EXCERPTED TEXT:
--
My sons had a bad week. Within 48 hours, Porter went to the trauma ward and Sam went to the psychiatric hospital. Porter’s seizure caused a fall against the table. The whack bruised his face and the swelling occurred so fast it seemed to inflate on the way down. I got the call to meet the ambulance, and jammed on the accelerator to drive there, wondering.
I always wonder; I can’t help that. I wonder if he’ll die. The seizures have occurred for 20 years and I still think about death each time it happens.
Sam went by ambulance too. There were no bruises, just the cloud of unbearable anxiety. This time Porter looked worse, but Sam was worse. He was admitted for a week until they could stabilize the medications for his mental illness. Sam is my Godson, and one of the wisest people I know. Being smart can be a liability when our brains go haywire. He has stressful times, and he knows he does as he goes through them. This time he sat in the hospital shivering in fear. There were no bruises you could see.
Collectively Suzy and I have spent every major holiday at the hospital. In the past, we had agreed to sit with the other when one of our kids goes in. The problem with this arrangement arises when they go on the same day.
I’ve come to believe that the physical problems that Porter experiences are easier than the psychological pain that Sam does. Each restraint Sam wears, every stretcher and hospital tray symbolizes another painful moment. He chooses to wear the restraints – they ease his fears. These scars imprinted on Sam resurface the next time it happens. He keeps a psychic record of the treatments like the concentric rings of a tree. I want to say something useful, but I’m stumped. There is no Hallmark card for holidays in the psych ward.
--
INSTRUCTIONS FOR THE TASK: Continue the personal essay above about Porter's and Sam's hospital stays, picking up right after its final sentence.

DATASET:
--
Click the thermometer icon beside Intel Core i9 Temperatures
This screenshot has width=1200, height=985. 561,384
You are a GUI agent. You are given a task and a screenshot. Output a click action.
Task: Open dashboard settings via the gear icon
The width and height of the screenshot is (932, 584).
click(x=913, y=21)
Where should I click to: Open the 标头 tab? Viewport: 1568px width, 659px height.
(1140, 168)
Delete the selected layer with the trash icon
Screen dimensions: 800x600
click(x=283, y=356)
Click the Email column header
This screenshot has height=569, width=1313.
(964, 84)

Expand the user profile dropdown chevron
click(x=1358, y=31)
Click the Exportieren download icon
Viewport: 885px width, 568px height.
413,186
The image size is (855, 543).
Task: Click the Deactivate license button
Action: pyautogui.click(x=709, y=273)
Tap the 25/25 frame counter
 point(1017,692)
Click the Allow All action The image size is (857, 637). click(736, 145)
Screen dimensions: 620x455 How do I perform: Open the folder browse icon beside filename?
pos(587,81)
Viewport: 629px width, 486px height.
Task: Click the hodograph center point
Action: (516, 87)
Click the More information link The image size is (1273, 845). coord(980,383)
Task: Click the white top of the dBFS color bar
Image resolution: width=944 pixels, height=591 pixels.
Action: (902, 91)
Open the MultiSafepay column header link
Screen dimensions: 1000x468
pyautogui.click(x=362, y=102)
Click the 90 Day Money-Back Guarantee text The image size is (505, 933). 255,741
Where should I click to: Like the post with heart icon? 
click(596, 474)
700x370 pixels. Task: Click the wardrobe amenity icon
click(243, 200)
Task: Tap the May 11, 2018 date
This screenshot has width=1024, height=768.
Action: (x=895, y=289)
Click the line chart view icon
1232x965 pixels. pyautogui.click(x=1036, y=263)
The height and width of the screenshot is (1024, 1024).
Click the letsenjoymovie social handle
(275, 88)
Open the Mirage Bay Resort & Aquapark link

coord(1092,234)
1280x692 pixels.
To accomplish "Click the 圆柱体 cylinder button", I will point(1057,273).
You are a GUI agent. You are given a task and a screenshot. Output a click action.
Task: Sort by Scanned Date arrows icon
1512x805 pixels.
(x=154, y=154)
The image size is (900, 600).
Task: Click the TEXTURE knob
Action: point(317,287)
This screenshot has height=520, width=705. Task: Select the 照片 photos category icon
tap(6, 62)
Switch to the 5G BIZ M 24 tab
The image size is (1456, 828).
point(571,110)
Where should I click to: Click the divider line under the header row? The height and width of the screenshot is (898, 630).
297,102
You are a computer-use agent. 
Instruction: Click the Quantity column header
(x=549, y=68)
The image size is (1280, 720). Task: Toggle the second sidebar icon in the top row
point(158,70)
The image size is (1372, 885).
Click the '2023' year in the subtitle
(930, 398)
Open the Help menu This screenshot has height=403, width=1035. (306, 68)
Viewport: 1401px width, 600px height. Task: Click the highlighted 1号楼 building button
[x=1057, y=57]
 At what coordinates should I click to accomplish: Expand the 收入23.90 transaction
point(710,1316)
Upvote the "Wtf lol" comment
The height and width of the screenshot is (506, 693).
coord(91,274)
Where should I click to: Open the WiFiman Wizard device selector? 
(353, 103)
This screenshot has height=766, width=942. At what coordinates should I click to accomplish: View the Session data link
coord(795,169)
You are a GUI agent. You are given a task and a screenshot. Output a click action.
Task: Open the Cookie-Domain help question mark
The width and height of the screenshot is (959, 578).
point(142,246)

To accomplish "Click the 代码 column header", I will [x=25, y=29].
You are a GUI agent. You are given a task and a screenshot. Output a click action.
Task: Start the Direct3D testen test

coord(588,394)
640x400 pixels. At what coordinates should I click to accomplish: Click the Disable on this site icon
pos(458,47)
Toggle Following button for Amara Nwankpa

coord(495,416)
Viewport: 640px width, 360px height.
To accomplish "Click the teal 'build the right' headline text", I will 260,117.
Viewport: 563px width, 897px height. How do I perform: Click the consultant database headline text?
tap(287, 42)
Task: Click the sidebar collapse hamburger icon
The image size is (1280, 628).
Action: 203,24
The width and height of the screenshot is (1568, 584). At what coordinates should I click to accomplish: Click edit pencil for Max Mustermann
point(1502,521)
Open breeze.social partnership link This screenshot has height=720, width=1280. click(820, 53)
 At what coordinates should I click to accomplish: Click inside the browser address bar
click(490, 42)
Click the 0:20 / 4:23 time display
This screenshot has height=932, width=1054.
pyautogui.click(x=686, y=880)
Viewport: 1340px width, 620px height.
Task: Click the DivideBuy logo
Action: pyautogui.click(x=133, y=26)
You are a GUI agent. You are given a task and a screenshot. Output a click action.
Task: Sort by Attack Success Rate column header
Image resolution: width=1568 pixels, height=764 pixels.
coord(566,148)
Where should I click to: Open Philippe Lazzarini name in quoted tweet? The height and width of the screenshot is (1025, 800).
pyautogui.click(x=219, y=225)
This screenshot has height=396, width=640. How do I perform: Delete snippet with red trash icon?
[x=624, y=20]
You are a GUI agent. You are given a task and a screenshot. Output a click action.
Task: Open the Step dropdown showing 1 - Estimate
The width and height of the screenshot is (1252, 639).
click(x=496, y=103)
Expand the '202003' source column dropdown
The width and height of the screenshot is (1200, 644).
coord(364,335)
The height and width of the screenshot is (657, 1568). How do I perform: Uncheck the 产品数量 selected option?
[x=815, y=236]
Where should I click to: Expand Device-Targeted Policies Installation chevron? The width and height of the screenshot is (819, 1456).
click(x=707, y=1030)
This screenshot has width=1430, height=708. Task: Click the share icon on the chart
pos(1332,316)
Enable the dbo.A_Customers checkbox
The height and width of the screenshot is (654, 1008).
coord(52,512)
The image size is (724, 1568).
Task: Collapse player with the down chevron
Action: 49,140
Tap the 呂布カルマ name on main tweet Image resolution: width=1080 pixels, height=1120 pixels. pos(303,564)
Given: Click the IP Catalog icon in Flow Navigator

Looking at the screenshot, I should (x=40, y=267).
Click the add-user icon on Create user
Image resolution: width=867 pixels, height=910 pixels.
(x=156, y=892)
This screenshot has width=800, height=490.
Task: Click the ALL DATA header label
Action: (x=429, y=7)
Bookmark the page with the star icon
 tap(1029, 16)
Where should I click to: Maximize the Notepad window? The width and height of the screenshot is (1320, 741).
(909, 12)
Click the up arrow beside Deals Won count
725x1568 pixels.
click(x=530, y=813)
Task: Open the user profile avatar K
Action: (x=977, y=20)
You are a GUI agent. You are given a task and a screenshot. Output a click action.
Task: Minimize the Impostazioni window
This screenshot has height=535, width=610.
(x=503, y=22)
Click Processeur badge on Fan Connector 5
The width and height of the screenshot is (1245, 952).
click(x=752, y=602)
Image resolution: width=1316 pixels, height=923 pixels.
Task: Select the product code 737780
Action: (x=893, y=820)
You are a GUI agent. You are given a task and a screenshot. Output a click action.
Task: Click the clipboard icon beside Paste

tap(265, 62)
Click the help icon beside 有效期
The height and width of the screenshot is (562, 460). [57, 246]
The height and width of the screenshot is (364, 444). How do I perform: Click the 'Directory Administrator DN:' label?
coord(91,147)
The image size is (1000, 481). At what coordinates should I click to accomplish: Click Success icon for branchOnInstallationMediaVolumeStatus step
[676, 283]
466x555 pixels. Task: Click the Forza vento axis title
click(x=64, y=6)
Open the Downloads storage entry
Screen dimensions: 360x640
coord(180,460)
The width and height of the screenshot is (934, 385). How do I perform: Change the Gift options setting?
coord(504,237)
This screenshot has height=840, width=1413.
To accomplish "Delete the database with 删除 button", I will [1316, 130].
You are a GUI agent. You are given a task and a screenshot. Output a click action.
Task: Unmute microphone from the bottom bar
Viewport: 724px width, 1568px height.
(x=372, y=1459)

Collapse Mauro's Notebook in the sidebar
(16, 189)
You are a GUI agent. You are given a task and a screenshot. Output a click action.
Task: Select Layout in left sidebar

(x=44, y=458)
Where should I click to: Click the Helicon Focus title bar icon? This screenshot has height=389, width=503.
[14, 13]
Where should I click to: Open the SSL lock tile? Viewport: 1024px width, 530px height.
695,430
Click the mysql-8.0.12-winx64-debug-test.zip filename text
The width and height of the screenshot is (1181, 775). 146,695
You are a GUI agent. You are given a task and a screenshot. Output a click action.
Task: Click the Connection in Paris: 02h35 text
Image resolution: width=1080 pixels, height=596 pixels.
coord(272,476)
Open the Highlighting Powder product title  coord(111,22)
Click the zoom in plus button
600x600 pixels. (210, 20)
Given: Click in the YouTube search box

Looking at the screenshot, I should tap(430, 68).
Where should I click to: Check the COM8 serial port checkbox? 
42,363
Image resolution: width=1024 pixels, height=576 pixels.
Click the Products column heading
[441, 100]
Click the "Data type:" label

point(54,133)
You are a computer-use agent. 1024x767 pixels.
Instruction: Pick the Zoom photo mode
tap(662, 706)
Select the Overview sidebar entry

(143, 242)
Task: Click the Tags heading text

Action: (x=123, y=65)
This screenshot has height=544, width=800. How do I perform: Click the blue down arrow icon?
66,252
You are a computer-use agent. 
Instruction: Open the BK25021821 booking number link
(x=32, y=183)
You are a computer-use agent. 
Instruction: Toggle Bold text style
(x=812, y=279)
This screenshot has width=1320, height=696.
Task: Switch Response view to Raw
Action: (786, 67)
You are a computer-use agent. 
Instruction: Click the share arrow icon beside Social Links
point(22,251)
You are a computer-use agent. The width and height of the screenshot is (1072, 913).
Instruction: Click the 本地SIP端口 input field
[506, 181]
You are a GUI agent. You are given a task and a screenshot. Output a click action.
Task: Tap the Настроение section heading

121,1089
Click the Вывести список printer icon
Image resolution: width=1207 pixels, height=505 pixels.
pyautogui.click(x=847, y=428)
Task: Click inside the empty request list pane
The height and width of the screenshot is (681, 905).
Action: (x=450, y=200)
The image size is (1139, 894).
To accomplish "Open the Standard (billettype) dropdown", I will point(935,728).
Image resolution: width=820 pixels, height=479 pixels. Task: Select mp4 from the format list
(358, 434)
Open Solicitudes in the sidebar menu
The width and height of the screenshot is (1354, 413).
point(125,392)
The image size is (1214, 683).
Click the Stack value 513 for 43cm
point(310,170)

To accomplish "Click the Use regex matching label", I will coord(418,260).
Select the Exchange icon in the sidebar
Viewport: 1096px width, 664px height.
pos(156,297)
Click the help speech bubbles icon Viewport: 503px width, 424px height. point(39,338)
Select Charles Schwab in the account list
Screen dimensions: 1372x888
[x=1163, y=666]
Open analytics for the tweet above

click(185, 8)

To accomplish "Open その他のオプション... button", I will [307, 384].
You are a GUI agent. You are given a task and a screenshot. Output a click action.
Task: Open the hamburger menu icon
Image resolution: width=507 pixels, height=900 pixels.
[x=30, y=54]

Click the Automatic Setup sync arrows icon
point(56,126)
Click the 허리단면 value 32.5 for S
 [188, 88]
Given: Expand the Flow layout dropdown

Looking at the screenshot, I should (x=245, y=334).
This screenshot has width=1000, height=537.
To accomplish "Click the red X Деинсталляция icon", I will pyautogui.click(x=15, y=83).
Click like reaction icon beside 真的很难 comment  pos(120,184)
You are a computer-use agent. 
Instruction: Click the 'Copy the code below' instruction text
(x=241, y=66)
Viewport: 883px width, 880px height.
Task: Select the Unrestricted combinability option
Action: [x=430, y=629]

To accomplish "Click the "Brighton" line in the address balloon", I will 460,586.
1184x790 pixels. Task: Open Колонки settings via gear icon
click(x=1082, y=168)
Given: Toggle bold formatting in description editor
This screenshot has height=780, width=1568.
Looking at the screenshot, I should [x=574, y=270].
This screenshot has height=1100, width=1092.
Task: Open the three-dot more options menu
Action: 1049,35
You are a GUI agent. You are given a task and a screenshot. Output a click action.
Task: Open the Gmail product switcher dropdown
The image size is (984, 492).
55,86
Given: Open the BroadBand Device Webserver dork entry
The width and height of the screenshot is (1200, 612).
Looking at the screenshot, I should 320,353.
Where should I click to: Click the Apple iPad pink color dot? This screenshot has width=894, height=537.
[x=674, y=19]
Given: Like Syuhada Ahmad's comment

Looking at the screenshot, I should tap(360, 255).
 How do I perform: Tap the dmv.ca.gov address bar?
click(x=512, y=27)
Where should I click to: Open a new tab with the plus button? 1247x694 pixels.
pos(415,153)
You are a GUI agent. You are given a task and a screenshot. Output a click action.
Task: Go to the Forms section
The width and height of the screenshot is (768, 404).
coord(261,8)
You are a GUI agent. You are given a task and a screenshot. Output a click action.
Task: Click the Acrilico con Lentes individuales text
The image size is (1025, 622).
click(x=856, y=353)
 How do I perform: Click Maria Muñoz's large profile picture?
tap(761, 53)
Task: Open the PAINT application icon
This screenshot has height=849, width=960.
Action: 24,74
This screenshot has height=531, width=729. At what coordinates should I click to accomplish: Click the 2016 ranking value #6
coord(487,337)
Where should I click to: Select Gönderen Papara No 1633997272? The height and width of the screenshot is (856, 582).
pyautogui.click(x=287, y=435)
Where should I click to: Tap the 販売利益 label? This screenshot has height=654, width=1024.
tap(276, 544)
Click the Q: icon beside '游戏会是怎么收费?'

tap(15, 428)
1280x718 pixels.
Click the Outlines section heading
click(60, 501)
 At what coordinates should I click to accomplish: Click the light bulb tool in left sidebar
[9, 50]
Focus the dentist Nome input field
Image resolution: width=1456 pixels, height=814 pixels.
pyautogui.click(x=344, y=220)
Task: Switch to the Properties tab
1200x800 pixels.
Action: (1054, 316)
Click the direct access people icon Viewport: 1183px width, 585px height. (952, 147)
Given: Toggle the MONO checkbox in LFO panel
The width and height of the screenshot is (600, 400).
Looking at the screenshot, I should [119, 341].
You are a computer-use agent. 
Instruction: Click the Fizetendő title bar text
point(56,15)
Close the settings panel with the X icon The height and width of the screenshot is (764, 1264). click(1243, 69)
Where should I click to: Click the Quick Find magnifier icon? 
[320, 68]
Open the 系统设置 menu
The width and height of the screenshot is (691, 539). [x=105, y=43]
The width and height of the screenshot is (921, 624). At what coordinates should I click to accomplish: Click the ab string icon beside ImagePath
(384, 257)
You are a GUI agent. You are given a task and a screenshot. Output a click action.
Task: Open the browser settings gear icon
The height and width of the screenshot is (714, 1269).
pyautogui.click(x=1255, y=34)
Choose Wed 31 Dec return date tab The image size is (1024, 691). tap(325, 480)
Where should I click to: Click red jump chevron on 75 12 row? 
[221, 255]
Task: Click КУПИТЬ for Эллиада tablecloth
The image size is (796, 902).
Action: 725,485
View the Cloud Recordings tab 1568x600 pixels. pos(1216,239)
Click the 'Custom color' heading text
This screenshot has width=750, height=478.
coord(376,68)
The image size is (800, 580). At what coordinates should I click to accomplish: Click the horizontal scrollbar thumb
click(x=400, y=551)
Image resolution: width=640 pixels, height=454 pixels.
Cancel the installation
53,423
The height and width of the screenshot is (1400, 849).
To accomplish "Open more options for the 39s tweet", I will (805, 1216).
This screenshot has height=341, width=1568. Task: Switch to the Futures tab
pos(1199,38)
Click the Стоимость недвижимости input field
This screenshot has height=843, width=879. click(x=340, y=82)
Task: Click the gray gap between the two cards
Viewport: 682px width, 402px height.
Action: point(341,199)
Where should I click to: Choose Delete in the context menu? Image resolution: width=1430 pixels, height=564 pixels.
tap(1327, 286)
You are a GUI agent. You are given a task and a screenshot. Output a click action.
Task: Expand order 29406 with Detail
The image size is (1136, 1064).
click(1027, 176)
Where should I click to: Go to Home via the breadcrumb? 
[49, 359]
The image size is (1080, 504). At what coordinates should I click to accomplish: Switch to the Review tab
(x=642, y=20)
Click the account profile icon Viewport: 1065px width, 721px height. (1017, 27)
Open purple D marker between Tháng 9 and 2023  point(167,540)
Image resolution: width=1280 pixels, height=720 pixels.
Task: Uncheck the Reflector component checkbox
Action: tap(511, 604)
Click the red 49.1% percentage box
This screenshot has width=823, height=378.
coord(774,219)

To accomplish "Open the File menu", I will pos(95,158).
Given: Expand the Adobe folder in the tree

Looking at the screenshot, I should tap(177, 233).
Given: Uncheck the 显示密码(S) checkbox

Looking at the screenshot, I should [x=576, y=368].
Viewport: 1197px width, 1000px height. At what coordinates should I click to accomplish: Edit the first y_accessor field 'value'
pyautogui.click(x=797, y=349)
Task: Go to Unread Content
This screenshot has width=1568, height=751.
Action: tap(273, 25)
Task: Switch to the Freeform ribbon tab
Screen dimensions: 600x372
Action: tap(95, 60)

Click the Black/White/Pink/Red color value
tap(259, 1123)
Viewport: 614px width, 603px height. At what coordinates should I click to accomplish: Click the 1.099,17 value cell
--
ANSWER BOX:
Porter’s struggles are obvious. He looks naked without the helmet on his head. This singles him out, but it also provides the cue in public: This one’s different, so don’t be shocked if something odd happens. It’s the hidden disabilities that are so tough. People think we are well pretending to be sick, when usually it’s the other way around. We don’t know what to do when the challenges are invisible and seem like a good candidate for “snap out of it,” therapy. Sam would if he could. He’d fling himself out of his body this minute if it would make him feel peace for just a second.
Porter is home now and the bruises barely show. Sam is home too, after two long weeks in the hospital. He hated the hospital, but was reluctant to leave. He made it. By that I mean he is back and struggling to recalibrate his normal.
Suzy and I are hoping too. We’re hoping that our boys will have a stretch without the emergency room. We are hoping they will have time just to be boys.